At the U.N. climate talks in Doha in December 2012, countries failed to agree again. The conference collapsed in frustration and chaos. Recently, most countries have acknowledged that no new climate agreement will be reached before 2016 at the earliest, and even if it were negotiated by then, it probably would not come into force until 2020. This assumes that agreement can be reached at all.

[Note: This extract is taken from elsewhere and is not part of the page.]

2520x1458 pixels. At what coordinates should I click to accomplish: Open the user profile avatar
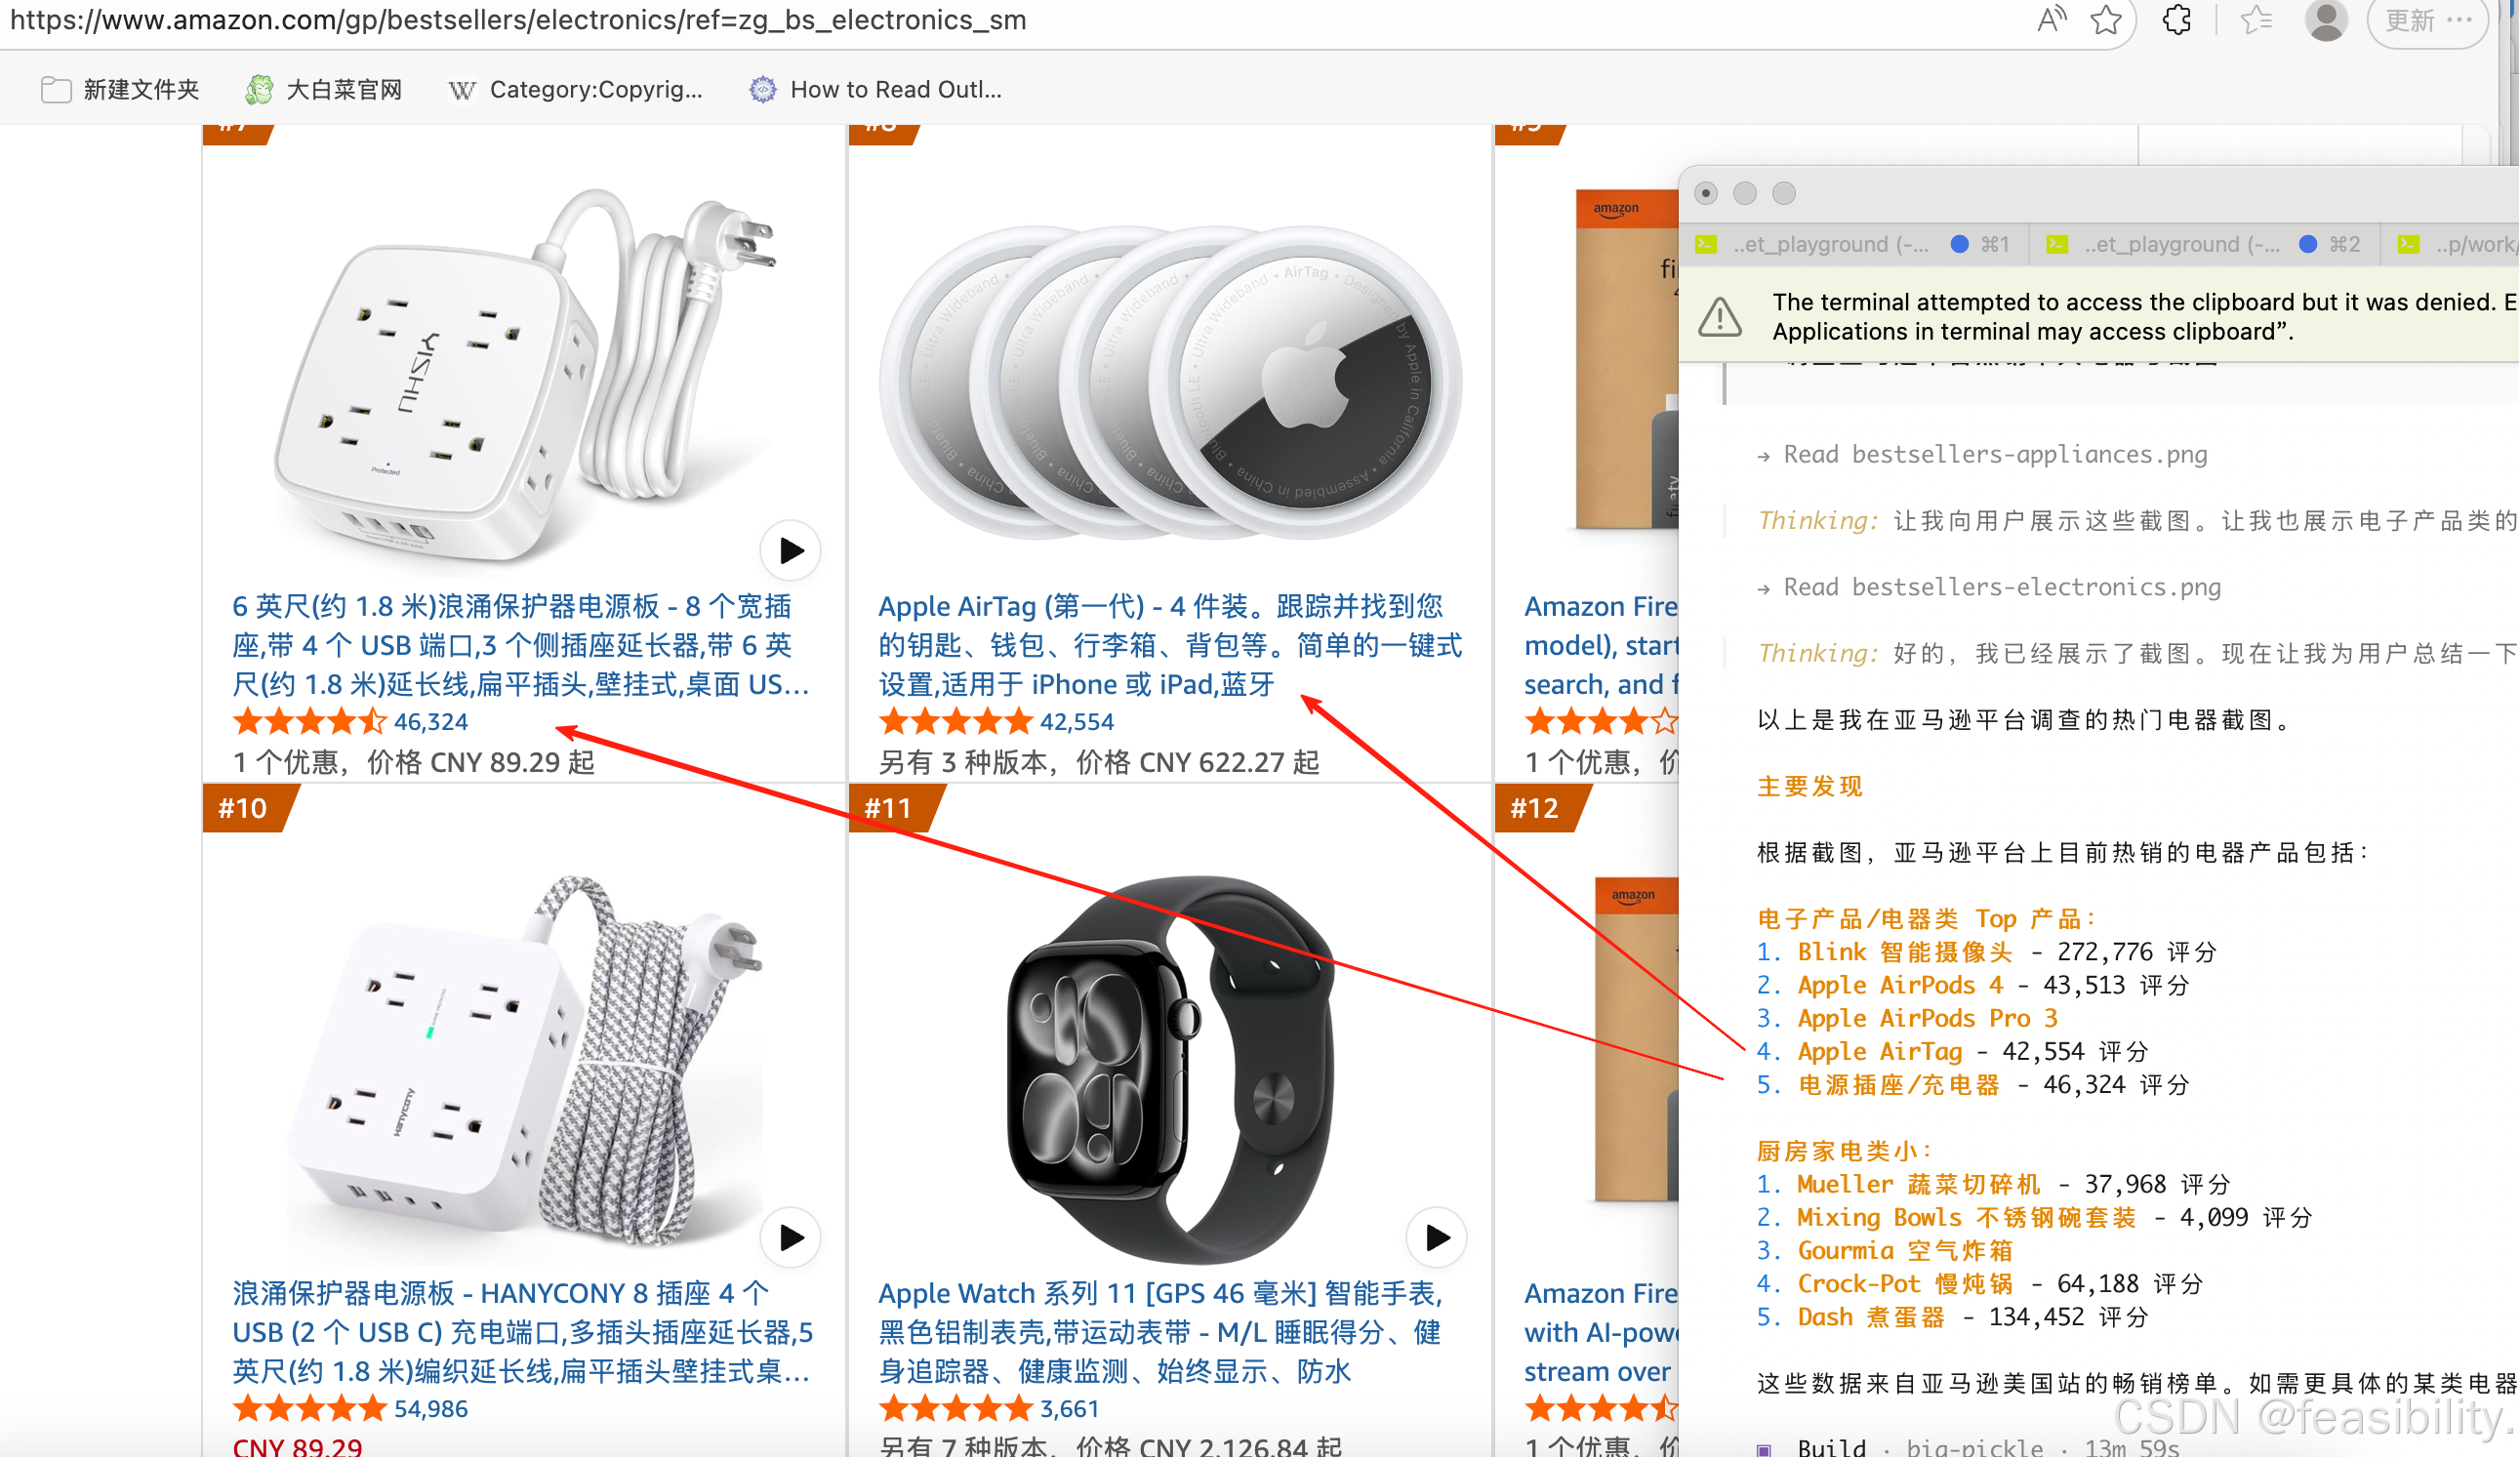(x=2326, y=20)
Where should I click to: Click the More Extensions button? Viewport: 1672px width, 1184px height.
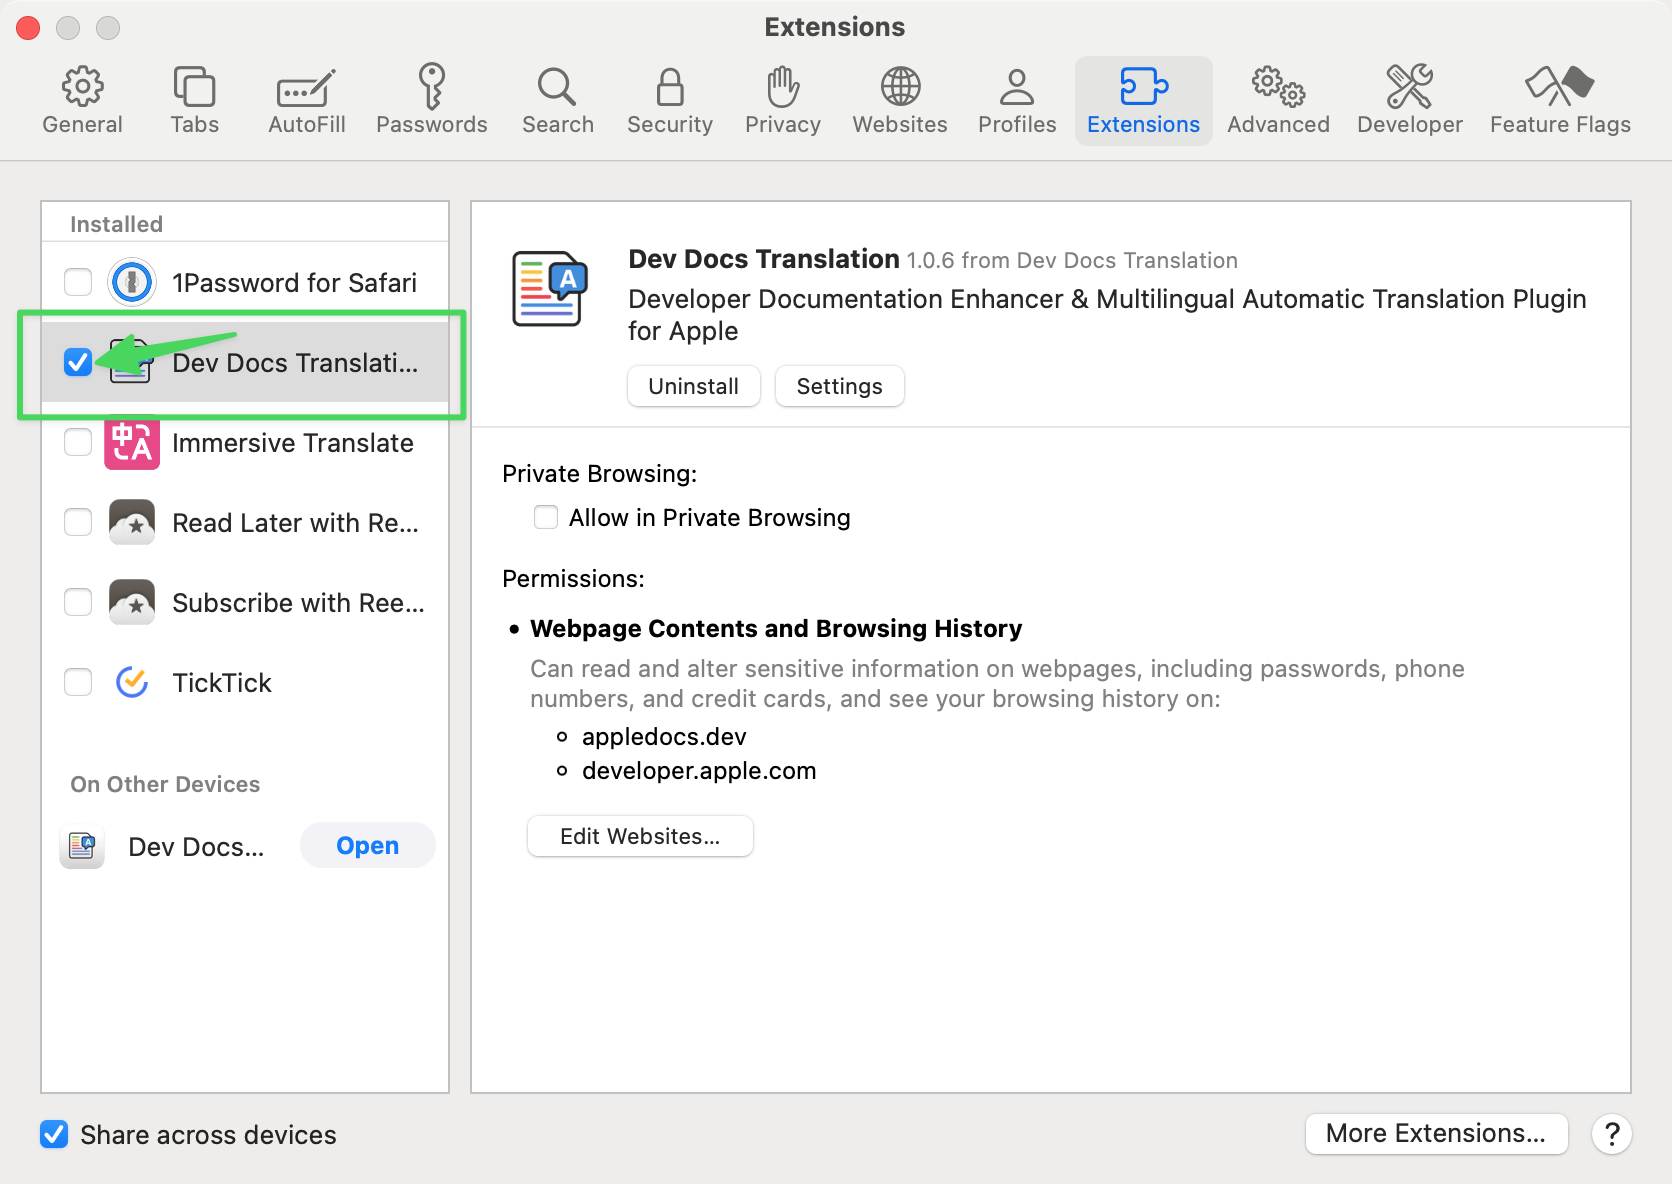tap(1435, 1133)
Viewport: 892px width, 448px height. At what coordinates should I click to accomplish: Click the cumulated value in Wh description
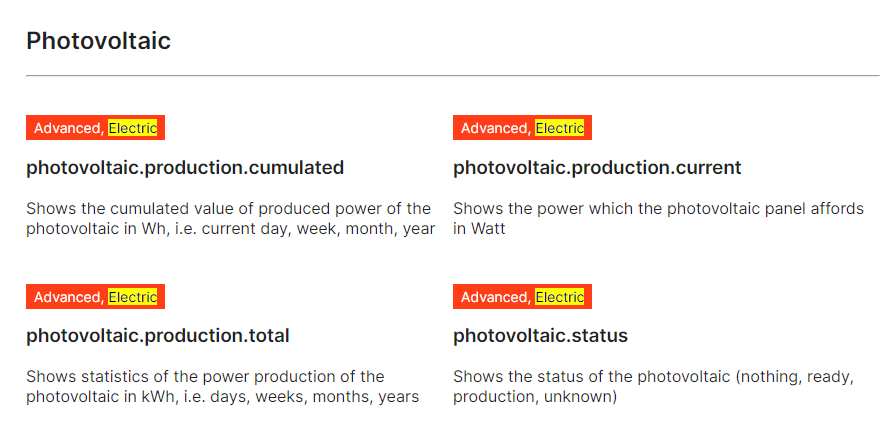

So what is the future world emission outlook? The most recent expert forecast is that of the United States Energy Information Administration, which released its International Energy Outlook in July, 2013. This report addresses only the emissions from energy consumption, not other sources. According to the base case forecast, world energy consumption will grow from 524 quadrillion British thermal units (Btu) in 2010 to 820 Btu in 2040, or 56%. Fossil fuels, which for many decades have dominated world energy consumption, will continue to supply nearly 80% of world energy use through 2040. Coal is the fastest growing source of emissions; annual coal-related emissions are forecast to grow from14 billion metric tons in 2010 to over 20 billion metric tons by 2040. Virtually all of the growth in GHG emissions is projected to occur in the non-OECD area, and mainly in non-OECD Asia. In other words, the less developed countries will grow in income and will consume more energy and have higher emissions as they do so.

So, it appears that there are essentially unresolvable political differences blocking any international agreement. This matters little in the OECD countries like Canada which have already slowed emissions growth significantly. The growth of emissions in the non-OECD will be large and driven by the people’s desire for better incomes and higher living standards.

Given these facts, why should Canadians accept the need for more costly measures here to reduce emissions? Why are advocates of ever more climate change measures optimistic?